Typical legal document upsells include a bank resolution (which the bank will give you for free when opening a bank account) or an operating agreement. State requirements vary, but most stated don’t require on, though it’s a good idea to have one. There are many options online or even better use a law firm for this document if you have several members or a complicated business.
Services to consider:
1. EIN service.
You’re going to need an EIN-also known as an Employer Identification Number. An EIN is an identifier from the federal government that is essentially like a social security number for your company. You’ll need it to open bank accounts and apply for credit. As the name implies, you’ll also need it if you ever hire employees. But even if you are running a single member LLC with no intention of hiring employees, you’re still going to need an EIN. The reason why this is under the “consider getting” category is that you can obtain an EIN yourself at no cost. It’s not too difficult. Just fill out one form, called an SS-4, and phone it in to the IRS. They’ll give you your number right on the phone or by return fax. I’ve done it and it’s actually quite painless-I’d say almost pleasant, but we are talking about a call to the IRS.

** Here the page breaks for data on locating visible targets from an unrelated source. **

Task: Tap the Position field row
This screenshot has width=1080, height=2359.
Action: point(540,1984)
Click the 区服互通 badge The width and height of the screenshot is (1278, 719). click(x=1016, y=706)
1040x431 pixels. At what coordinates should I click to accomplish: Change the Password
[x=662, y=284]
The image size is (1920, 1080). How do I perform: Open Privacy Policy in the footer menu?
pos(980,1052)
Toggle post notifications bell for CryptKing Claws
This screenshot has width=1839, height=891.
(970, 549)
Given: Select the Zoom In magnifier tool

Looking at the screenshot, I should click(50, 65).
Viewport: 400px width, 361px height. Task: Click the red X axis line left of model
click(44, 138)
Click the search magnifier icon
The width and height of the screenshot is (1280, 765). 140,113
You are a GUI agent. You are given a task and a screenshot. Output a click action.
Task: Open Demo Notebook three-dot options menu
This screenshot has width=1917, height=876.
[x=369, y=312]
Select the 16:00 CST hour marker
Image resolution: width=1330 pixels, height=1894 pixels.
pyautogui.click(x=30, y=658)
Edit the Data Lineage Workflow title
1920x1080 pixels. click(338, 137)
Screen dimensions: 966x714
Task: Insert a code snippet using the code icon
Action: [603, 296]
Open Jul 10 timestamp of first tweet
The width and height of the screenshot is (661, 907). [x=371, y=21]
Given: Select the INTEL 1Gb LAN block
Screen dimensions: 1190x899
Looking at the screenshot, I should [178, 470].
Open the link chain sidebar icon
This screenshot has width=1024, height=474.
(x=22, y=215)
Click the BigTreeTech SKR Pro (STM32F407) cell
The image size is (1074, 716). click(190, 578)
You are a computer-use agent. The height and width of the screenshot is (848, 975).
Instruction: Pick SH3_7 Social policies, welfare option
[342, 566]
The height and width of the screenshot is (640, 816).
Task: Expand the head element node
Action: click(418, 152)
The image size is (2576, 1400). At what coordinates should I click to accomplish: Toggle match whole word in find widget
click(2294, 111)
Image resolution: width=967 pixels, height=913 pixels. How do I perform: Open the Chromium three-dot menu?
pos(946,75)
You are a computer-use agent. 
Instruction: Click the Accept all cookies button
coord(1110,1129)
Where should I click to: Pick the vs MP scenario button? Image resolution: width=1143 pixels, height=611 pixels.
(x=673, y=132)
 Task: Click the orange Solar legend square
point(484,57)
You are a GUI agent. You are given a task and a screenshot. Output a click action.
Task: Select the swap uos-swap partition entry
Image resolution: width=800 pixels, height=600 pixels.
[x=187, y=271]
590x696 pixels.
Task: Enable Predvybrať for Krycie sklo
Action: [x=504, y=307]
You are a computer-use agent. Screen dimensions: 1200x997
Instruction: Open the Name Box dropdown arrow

Most business entity formation services charge up to $75 for the EIN filing, but you can do it yourself for free in less than 10 minutes.
2. Expedited filing.
If you absolutely need to be incorporated now, then I suppose it’s worth it. Why are you in such a rush? If you’re trying to move assets from a creditor or ex-spouse (or soon to be ex-spouse), then let me tell you in my non-legal opinion, that it will probably not work. If you’ve simply procrastinated, then that’s the price you pay. If you need to be incorporated ASAP because you’re about to sign a contract on the company’s behalf, then again, it might be worth it
Instead of trying to figure out your state’s requirements to form your entity, look to using a formation company to create your free LLC.